The Three Body Problem

The Three Body Problem. Liu. High concept science fiction about the search for extraterrestrial intelligence and the consequences thereof.

Though massively hyped, this is a fairly bland novel. The first quarter or first third or so are interesting. From an American perspective it’s refreshing to have a story set in recent Chinese history, especially in the countryside, rather than modern-to-near-future urban cyberpunk, triads, and/or espionage. There is also a lot of nuance in that aspect, as the book is clearly critical of the Cultural Revolution and the Communist Party but also endorses basic tenets we would consider communist and even authoritarian. These sections of the book also have a number of potentially very interesting characters and relationships between them.

The later sections of the book though mostly shunt all that aside in favor of long expository monologues expounding on a combination of vaguely scientific ideas and the history of an alien race. Unfortunately we’re not given much reason to care about that race and the science-y mumbo jumbo is less than captivating. In some aspects the book reminds me of Andy Weir’s novels to date—The Martian, Project Hail Mary, Artemis—which range in that order from fine to meh to atrociously bad but all “feature” way too much made up technical greebling and science-y-ness. But even more so, The Three Body Problem feels like reading “golden age” science fiction from the ’40s & ’50s (roughly speaking), most of which is… not good. That literature similarly expends great time conducting lessons on various science concepts that are then stretched too far in application, almost always at the expense of character development. A lot of it also hinges on singular premises that ultimately just come across as silly. Specifically, The Three Body Problem feels very much like a Chinese version of Arthur C Clarke’s Childhood’s End, an ostensibly classic 1953 novel also about first contact that also has some interesting ideas but reads pretty flat and to my taste is overwhelmed by a mostly unnecessary but very goofy plot conceit.

All in all, I didn’t hate reading The Three Body Problem, but it’s definitely not on my recommended list and I’m not particularly motivated for the rest of the trilogy.


Tom had been on me for years to give Quoridor a try and I finally did. I’m really surprised it’s apparently not some classic game from antiquity. The rules are so simple and yet the strategic complexity is so high.

You and your opponent(s) are each a single pawn on a 9×9 grid, starting from opposing edges. Your objective is simply to get to the other side. Each turn you can move one cell in a cardinal direction or place one of a limited number of walls two spaces long. Walls can never be placed to completely cut someone off from their goal edge. If another pawn is adjacent you can hop over them. That’s pretty much literally it.

But within that short list of rules is a ton of strategy and tension. A reflection of how good it is, Quoridor is completely abstract but for me strongly evokes a classic duel. It’s gunfighters sidestepping in the circle at Sad Hill Cemetery, wary of committing but also of being slow on the draw—felt in the cautious moves to the center or sides. It’s wuxia masters facing off in a courtyard, fighting an entire battle solely in their minds—felt in the mental attacks and blocks made in placing walls all around the board as the pawns sit idle and stare at each other.

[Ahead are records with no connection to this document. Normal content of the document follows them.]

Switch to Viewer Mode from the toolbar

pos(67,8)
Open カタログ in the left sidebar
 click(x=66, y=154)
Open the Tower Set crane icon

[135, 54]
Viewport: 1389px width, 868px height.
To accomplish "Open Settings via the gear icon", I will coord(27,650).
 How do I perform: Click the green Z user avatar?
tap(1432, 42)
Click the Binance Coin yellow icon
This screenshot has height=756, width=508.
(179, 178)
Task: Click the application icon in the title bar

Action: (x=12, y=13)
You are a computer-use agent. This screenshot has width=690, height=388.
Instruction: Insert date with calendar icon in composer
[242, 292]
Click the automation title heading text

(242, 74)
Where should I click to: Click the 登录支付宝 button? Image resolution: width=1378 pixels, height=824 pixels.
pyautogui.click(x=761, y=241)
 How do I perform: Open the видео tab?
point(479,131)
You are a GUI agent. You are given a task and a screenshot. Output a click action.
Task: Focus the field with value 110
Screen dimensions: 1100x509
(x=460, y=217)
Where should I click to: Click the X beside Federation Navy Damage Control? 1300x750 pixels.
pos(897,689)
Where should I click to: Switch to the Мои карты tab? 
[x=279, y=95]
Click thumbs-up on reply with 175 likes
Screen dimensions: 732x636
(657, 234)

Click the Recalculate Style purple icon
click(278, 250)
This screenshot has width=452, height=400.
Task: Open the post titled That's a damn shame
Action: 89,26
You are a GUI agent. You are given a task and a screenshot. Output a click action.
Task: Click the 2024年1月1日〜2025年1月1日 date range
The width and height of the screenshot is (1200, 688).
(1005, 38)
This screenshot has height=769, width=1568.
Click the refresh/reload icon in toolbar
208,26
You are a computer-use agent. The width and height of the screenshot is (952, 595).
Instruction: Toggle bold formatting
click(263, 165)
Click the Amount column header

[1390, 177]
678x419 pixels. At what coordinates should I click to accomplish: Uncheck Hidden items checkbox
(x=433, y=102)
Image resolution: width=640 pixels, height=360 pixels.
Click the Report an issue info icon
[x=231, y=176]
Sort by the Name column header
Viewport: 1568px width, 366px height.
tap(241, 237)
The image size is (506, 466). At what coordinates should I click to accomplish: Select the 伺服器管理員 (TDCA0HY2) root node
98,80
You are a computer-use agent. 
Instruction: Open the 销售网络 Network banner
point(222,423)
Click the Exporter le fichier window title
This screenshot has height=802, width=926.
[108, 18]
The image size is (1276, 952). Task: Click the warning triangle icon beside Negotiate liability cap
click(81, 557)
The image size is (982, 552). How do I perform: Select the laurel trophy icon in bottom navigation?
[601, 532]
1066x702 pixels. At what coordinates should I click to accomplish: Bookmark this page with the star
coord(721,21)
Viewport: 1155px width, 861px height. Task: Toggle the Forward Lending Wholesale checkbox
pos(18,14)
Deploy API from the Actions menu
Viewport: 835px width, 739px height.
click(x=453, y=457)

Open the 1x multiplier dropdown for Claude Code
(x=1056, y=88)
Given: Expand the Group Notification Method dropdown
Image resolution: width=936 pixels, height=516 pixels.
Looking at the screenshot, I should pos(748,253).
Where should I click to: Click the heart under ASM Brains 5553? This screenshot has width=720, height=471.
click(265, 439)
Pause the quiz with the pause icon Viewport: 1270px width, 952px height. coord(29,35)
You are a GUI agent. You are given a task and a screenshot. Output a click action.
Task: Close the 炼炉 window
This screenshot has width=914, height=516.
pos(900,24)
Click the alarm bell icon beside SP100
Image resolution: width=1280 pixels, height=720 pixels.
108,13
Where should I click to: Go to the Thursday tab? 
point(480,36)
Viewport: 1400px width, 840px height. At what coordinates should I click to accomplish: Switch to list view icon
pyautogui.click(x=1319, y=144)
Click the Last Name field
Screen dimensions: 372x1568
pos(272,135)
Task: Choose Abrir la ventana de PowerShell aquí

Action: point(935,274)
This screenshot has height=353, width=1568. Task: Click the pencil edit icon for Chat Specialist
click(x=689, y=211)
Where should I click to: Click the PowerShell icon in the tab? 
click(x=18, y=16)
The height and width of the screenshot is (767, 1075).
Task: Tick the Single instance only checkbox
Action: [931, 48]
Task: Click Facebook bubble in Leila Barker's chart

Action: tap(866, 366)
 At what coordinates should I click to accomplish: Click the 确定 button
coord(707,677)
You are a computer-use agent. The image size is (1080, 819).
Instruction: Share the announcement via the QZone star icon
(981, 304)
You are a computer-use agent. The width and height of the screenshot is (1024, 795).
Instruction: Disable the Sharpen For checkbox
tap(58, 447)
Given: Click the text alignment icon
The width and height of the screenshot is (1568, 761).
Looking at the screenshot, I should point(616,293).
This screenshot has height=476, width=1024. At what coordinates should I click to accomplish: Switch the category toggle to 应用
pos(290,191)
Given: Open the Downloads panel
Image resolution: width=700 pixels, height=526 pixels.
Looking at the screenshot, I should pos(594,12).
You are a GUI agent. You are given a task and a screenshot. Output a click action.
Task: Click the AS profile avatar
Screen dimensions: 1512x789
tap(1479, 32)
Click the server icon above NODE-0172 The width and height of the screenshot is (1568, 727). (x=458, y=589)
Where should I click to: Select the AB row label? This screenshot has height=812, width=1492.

Certainly not everybody’s kind of game, in large part because of that tension. Nor is it necessarily a game to play all the time forever, not least due to the abstraction. But Quoridor is a masterpiece of elegant game design.


Another new-to-me boardgame I played recently: Iwari.

Iwari is an abstract area control game by the designer of Coloretto, a longtime family fave, and you can feel echos of that in the design. A couple mechanics can be left out for initial games, making the whole thing quick to explain, just a couple minutes. There’s a map with large colored regions and a matching deck of color cards. You play cards to put tents or totems—your pieces—down on those regions. Halfway through there’s scoring based on how many tents you have in each region. At the end there’s another scoring based on that plus contiguous clusters of tents as well as majority control of totems in pairs of connected territories. That’s roughly it.

Even using just those baseline mechanics though it’s very good. There’s a lot of strategy to consider, like playing for tents or clusters or totems, and where. Lots of tactics too. E.g., the number of totems that can be put on a region is bound by the greatest number of one player’s tents. So, in one game, I had 3 tents in a region with space for 6, and two totems I wanted to put down more tents, but if I did that I’d expose myself to losing totem majority. There’s a lot of decision making like that.

There are some neat elements too, like mountains that get randomly placed on some connected territories so that the board’s not identical every game.

I’d say running time for unfamiliar players is something like an hour to 90 minutes. Setup is fast. Scoring takes some effort, but it’s only done twice, and there are some clever production elements to keep it manageable. E.g., territory connections are numbered, so you can resolve them in an explicit sequence.

I recommend Iwari for anybody but the most casual of gamers.

Note that there is a deluxe version that contains additional maps and optional game mechanics; I have no idea of the price or value difference but it sounds interesting.